There’s still a question about whether these settings should constitute a requirement or a preference and what the defaults should be. Here are my thoughts on that:

  1. If find_package is called with STATIC or SHARED, this should be considered a requirement and the call will fail-to-find if the requested type isn’t there. Supplying both is an error.
  2. The <PkgName>_SHARED_LIBS variable, if set, should be considered a requirement.
  3. If neither is set, then to match the build interface (ie. FetchContent and add_subdirectory), the BUILD_SHARED_LIBS variable should be consulted as a preference. If only one type is available, it will be loaded (potentially with a warning?).
  4. The find_package keywords override the <PkgName>_SHARED_LIBS variable, which overrides BUILD_SHARED_LIBS.

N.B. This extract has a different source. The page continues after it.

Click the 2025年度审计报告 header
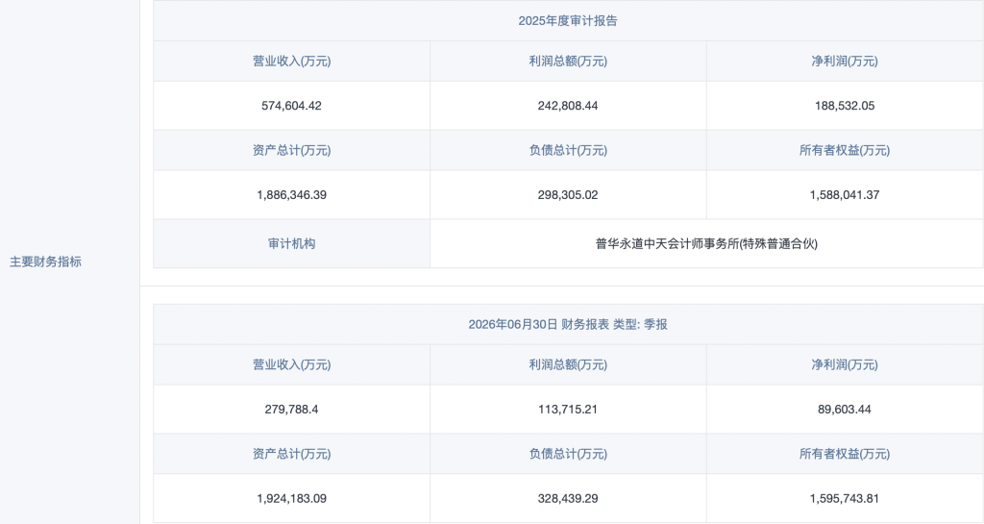Image resolution: width=984 pixels, height=524 pixels. tap(567, 21)
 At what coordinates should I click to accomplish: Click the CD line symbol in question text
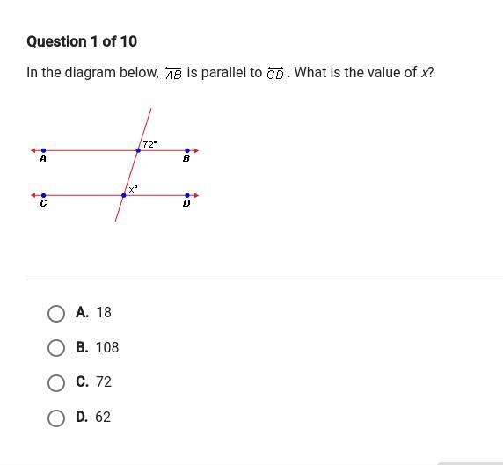(275, 73)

This convention degrades gracefully: if the new variables/keywords aren’t set, then it behaves the same way as before. It also keeps the build and install interfaces consistent, as long as <Pkg>_SHARED_LIBS is checked by the project() command or something to override BUILD_SHARED_LIBS in the build interface, too (this could also be implemented in add_*, but it is nicer to if-test only for BUILD_SHARED_LIBS).


The existing Find modules are all over the place with respect to this issue:

  1. FindBLAS and FindLAPACK use BLA_STATIC.
  2. FindBoost, FindOpenSSL, FindProtobuf, and FindPython(2/3) use <Pkg>_USE_STATIC_LIBS.
  3. FindCUDA (deprecated) used CUDA_USE_STATIC_CUDA_RUNTIME.
  4. FindCUDAToolkit uses targets CUDA::<target>_static and CUDA::<target> (for shared).
  5. FindGLEW uses GLEW_USE_STATIC_LIBS, but only to optionally include GLEW::glew_s. GLEW::GLEW is defined to be either that one or GLEW::glew (shared), but the docs don’t make it clear which it is if both are present.
  6. FindHDF5 uses HDF5_USE_STATIC_LIBRARIES.
  7. FindPkgConfig creates variables with _STATIC in them, but it’s not clear which the IMPORTED_TARGET switch for pkg_check_modules prefers.
  8. FindwxWidgets uses wxWidgets_USE_STATIC.

I think that having simultaneous targets for static/shared is a mistake in general because it forces the consumer to make a decision that cannot be overridden. If you just link to Boost::<component>, a user may set Boost_USE_STATIC_LIBS as a cache variable. No such luck with CUDA.

I also think that BUILD_SHARED_LIBS and the pseudo-convention of preferring shared libs for Find modules are inconsistent. The advent of FetchContent suggests to me that <Pkg>_SHARED_LIBS is the better convention, but I welcome debate on this point.